Dabei gilt, dass insbesondere streng darauf zu achten ist, dass keine Offenlegung von unternehmens- (und vor allem von personenbezogenen) Daten an Dritte erfolgt. Hardware (Laptop, Diensthandy usw.) ist sicher aufzubewahren und vor dem Zugriff Dritter, insbesondere durch Passwörter, zu schützen. Arbeiten sollten ausschließlich verschlüsselt und über eine geschützte WLAN-Verbindung erfolgen. Der Arbeitgeber ist verpflichtet, den Arbeitnehmern eine IT-Ausstattung zur Verfügung zu stellen, die eine datenschutzkonforme Homeoffice-Tätigkeit ermöglicht.

Mit der Reform des Epidemiegesetzes wurde zuletzt ein „Screeningprogramm“ zur Ermittlung von Gebieten oder Einrichtungen, die besonders von Covid-19 betroffen sind, eingeführt. Auch bestimmte Bevölkerungsgruppen und Berufsgruppen können untersucht wer-den. Dazu werden Labortests für den Nachweis des Vorliegens einer Infektion mit SARS-CoV-2 oder Antikörpertests zur Bestätigung einer durchgemachten Infektion oder zum Nachweis einer erworbenen Immunität verwendet. Das Screeningprogramm soll die für die laufende Überprüfung der Maßnahmen zur Verhinderung der Ausbreitung von Covid-19 nötige Datenbasis liefern. Die Teilnahme am Screeningprogramm setzt aber eine Einwilligung voraus und ist daher freiwillig. Die Ergebnisse werden in einer Datenbank („Screeningregister“), gespeichert. 
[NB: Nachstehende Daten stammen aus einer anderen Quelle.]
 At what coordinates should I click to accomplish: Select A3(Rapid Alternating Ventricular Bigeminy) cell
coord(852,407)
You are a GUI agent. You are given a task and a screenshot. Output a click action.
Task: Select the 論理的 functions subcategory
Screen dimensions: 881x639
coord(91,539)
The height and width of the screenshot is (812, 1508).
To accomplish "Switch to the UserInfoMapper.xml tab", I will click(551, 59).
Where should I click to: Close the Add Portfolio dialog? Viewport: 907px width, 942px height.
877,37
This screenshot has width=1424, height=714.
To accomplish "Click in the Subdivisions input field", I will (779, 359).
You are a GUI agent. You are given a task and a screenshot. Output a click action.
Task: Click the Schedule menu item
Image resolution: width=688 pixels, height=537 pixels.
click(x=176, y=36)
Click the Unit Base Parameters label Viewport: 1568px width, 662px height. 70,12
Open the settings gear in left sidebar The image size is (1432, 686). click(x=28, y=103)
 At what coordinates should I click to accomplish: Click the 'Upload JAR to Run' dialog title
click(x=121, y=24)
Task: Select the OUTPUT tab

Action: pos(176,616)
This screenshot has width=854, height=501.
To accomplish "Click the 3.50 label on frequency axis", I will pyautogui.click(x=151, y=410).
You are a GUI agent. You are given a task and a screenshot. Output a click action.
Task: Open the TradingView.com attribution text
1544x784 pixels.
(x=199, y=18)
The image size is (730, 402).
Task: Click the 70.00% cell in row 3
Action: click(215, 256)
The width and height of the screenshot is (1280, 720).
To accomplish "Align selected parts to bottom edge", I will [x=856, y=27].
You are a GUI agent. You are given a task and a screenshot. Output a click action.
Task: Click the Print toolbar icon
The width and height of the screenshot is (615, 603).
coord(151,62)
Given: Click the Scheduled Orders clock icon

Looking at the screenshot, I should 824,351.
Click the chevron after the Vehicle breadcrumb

Im Rahmen des Screeningprogramms dürfen folgende Datenkategorien verarbeitet werden:

  • Daten zur Identifikation der an einem Screeningprogramm teilnehmenden Person (Name, Geschlecht, Geburtsjahr);
  • Kontaktdaten (Wohnsitz, Telefonnummer, E-Mail-Adresse);
  • Daten zur epidemiologischen Auswertung (Region des Aufenthalts, Art der Berufsausübung, Ort der Berufsausübung);
  • eine Probematerialkennung (Proben ID), die eine eindeutige Zuordnung er-möglicht; und
  • das Testergebnis.

Aufgrund einer Änderung des Bundespflegegesetzes ist das Bundesamt für Soziales und Behindertenwesen künftig ermächtigt, zum Zweck der Aufrechterhaltung der Betreuung von pflegebedürftigen Personen im Zusammenhang mit der 24-Stunden-Betreuung personenbezogene Daten der pflegebedürftigen Personen an die jeweils betroffenen Ämter der Landesregierungen und an den Fonds Soziales Wien zu übermitteln. Dadurch soll eine Un- bzw. Unterversorgung der Betroffenen vermieden werden. Die Daten sind unverzüglich zu löschen, wenn sie für diesen Zweck nicht mehr gebraucht werden, spätestens jedoch Ende 2020.